◆ WHAT YOU NEED TO DO: Locate the line that contains "Task: Click the G mark on the windshield" in the entries below, then repeat it and every following line through the line that contains "You are a computer-use agent. 1234x826", exactly, and no others.
[Opening EXERCISE INPUT section]
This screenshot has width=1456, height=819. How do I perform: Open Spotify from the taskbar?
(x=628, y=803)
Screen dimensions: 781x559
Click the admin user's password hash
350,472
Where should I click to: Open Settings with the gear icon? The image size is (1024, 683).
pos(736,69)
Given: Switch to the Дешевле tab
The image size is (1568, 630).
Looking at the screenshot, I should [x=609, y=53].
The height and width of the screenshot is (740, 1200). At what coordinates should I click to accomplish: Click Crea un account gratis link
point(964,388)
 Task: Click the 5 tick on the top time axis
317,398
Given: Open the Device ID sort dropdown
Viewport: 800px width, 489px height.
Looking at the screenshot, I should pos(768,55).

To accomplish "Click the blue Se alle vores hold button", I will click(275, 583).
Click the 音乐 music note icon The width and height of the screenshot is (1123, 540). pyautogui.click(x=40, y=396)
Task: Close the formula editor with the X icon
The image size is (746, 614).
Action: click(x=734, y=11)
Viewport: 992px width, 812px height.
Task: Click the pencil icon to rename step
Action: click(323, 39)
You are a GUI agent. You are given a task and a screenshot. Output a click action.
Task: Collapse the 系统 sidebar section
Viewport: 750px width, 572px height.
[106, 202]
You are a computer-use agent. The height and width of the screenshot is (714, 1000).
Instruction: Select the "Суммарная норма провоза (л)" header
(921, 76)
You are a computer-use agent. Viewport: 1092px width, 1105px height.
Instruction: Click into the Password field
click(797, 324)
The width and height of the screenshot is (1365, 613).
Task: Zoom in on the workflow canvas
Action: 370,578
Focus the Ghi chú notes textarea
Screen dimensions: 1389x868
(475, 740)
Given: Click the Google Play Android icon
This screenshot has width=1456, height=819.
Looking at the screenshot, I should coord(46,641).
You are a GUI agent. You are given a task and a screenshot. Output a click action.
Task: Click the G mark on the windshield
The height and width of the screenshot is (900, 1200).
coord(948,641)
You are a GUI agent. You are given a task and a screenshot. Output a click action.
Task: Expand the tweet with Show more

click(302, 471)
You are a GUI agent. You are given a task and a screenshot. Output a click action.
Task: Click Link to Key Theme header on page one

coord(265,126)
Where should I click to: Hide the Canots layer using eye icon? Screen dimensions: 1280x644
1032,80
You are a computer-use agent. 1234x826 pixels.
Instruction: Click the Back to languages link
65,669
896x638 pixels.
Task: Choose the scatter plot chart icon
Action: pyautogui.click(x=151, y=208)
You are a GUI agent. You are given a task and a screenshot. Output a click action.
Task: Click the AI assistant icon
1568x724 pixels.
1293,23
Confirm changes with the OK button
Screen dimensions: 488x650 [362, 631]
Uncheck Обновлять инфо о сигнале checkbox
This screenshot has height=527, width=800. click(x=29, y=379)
[Closing EXERCISE INPUT section]
◆ REPLY:
Task: Click the G mark on the windshield
The height and width of the screenshot is (900, 1200).
coord(948,641)
You are a GUI agent. You are given a task and a screenshot. Output a click action.
Task: Expand the tweet with Show more

click(302, 471)
You are a GUI agent. You are given a task and a screenshot. Output a click action.
Task: Click Link to Key Theme header on page one

coord(265,126)
Where should I click to: Hide the Canots layer using eye icon? Screen dimensions: 1280x644
1032,80
You are a computer-use agent. 1234x826 pixels.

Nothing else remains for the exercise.